In fact, the federal, state and local laws that either allow or prohibit the specially trained animals can be confusing for those who have to assist the owners.

That is why the Northeast Florida Association of Realtors offers a class to its thousands of members to help the region's real estate professionals understand how to deal with people who want to buy or rent a residence and bring Fido or Fifi along, whether that animal is allowed or not.

On Jan. 16, Cynthia DeLuca taught a group of about 50 real estate agents, brokers and property managers about the differences between the various laws, differences between service animals and emotional support animals, how the laws apply to the real estate industry and the only questions they are allowed to ask an animal's owner.

Cynthia Deluca
Cynthia Deluca

“In situations where it is not obvious that the dog is a service animal, staff may ask only two specific questions: One, is the dog a service animal required because of a disability? And two, what work or task has the dog been trained to perform?” said DeLuca, a certified real estate instructor from DeLand.

However, DeLuca said real estate professionals are not allowed to request  documentation, require the animal to demonstrate its task or inquire about the person's disability.

All of those rules, including that dogs are the only animals allowed to be classified as service animals, was established in 1990 as part of the Americans with Disabilities Act. The law requires the dog to be trained and provide a task that the disabled owner cannot accomplish.

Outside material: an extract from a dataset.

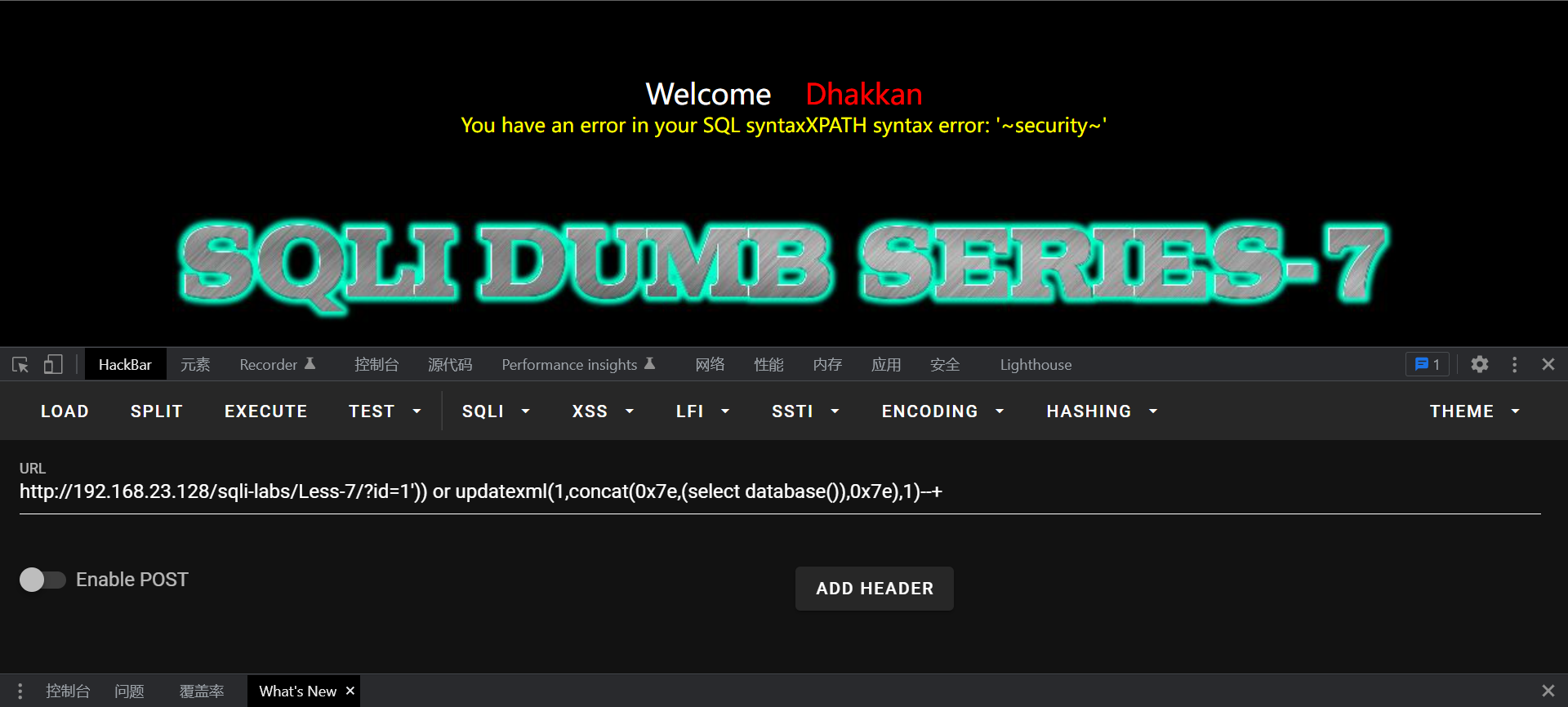
Task: Open DevTools settings gear
Action: point(1479,365)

For example, a dog that reminds its owner to take medication or protects its owner during a seizure is a service animal, but a dog that helps an owner with depression would not qualify.

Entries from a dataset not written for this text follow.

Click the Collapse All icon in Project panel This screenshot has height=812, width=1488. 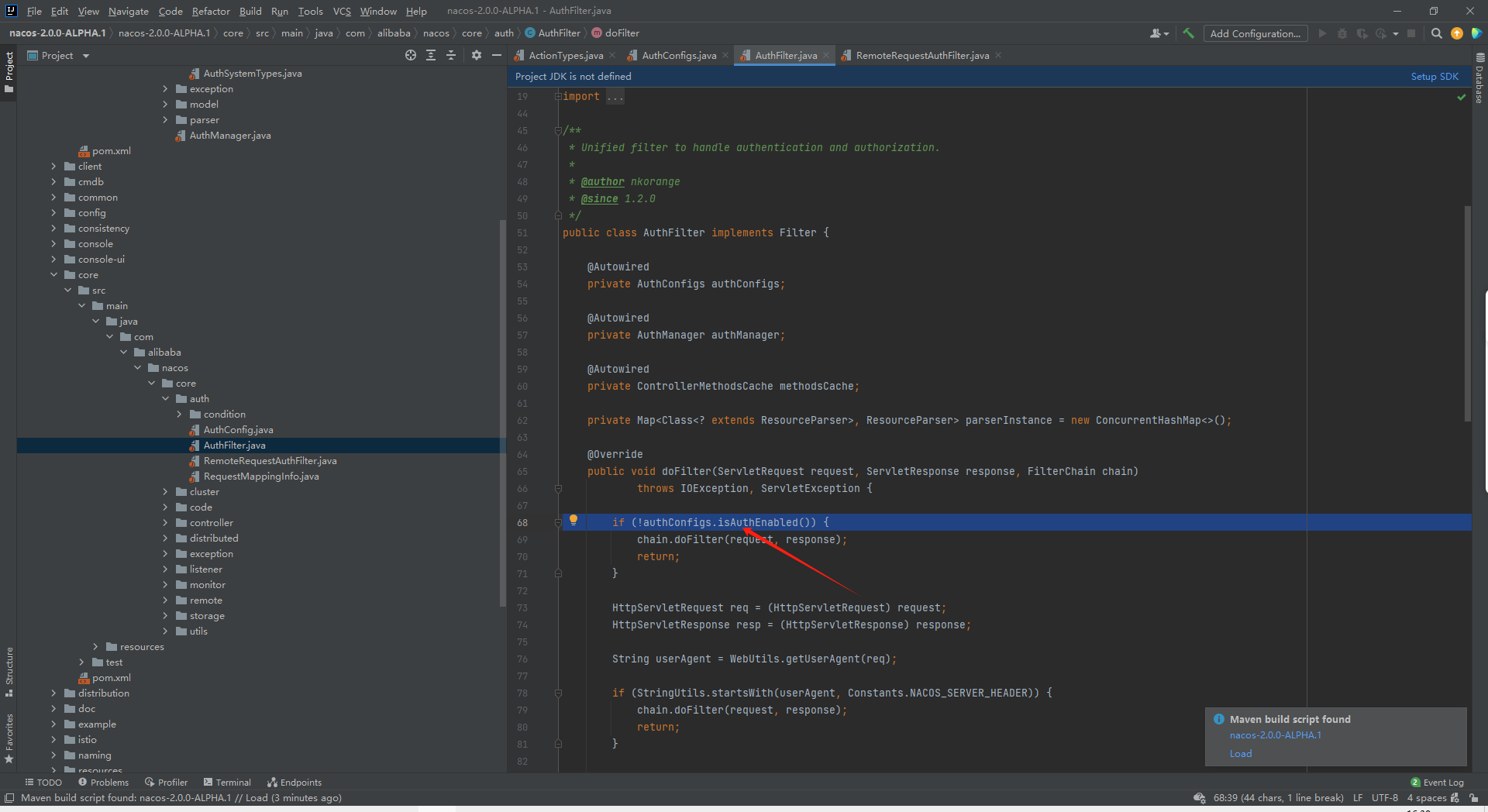[451, 55]
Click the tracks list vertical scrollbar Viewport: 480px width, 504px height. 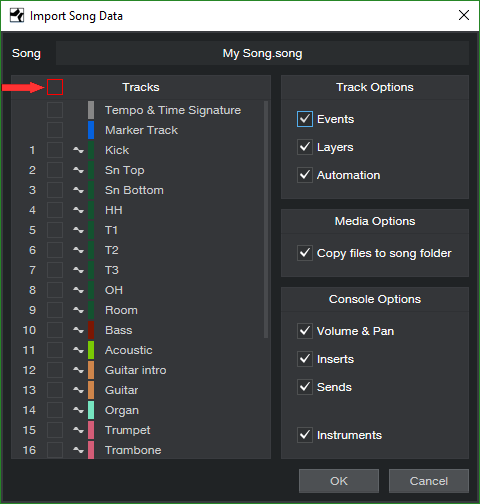266,220
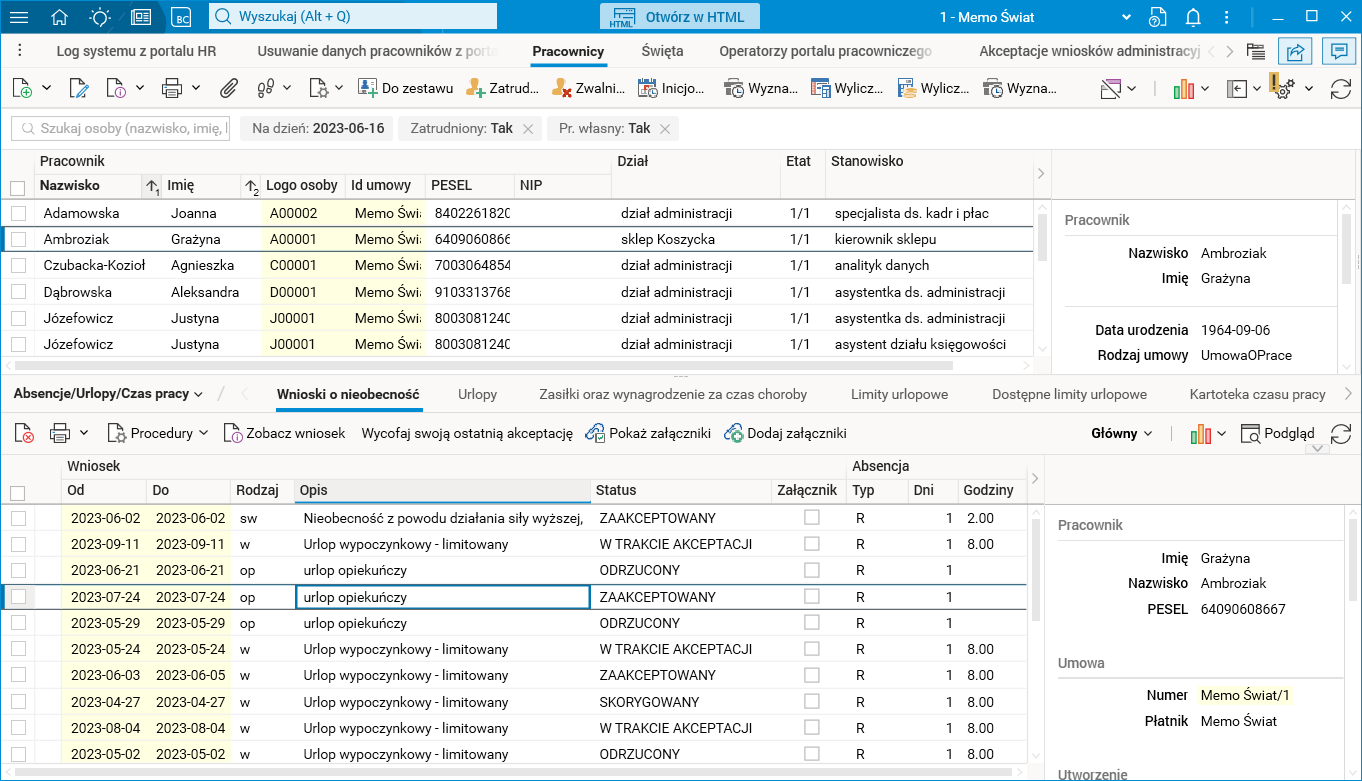Open the Procedury dropdown menu
The height and width of the screenshot is (781, 1362).
coord(158,433)
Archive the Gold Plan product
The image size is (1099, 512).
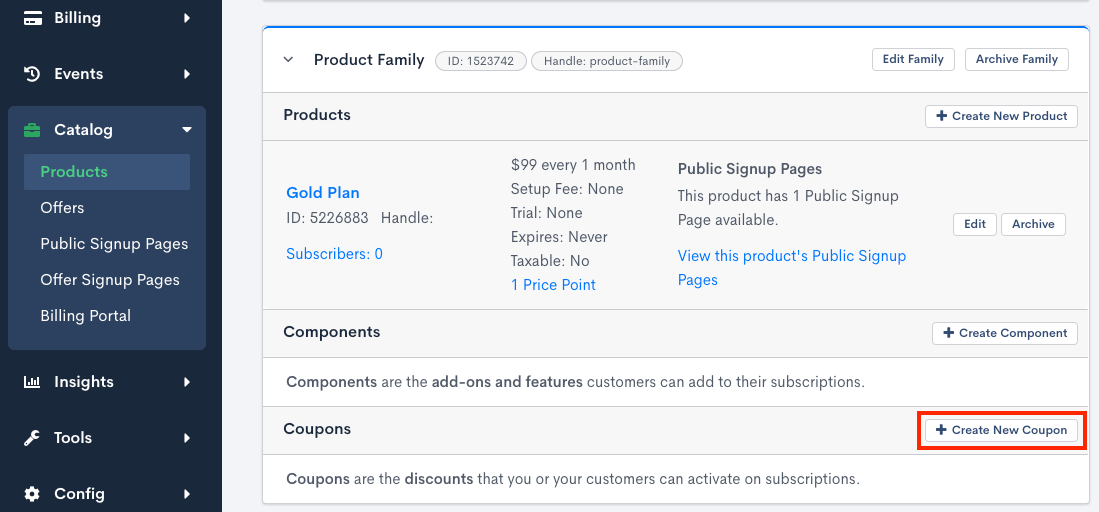pos(1033,224)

The federal law also overrides almost every other law and rule that may be enacted, because inferior entities are allowed to enhance and add onto an existing federal law, but not take away rights.

Therefore, a state, city or homeowners association is prohibited from restricting a service-animal owner from buying or renting a place, DeLuca said.

Unfortunately, DeLuca said, the law has been abused, as has been seen in  media reports with some people paying for and printing fake certificates from disreputable websites and attempting to take their pets almost everywhere.

Many of the real estate professionals in attendance expressed concern that a pet owner can lie and claim that the pet is a service animal, but DeLuca said nothing can be done other than asking the two questions allowed by law.

For example, DeLuca said Miami is dealing with a problem related to the city's ordinance that prohibits pit bulls. After the city passed the law, people who owned pit bulls rapidly applied and obtained certification that their pets are service animals, even though they are not.

In response to the laws and requests of animal owners, many companies are adopting new rules that allow only certain animals, like Southwest Airlines, which has stated that only dogs and cats will be allowed with their owners on their planes.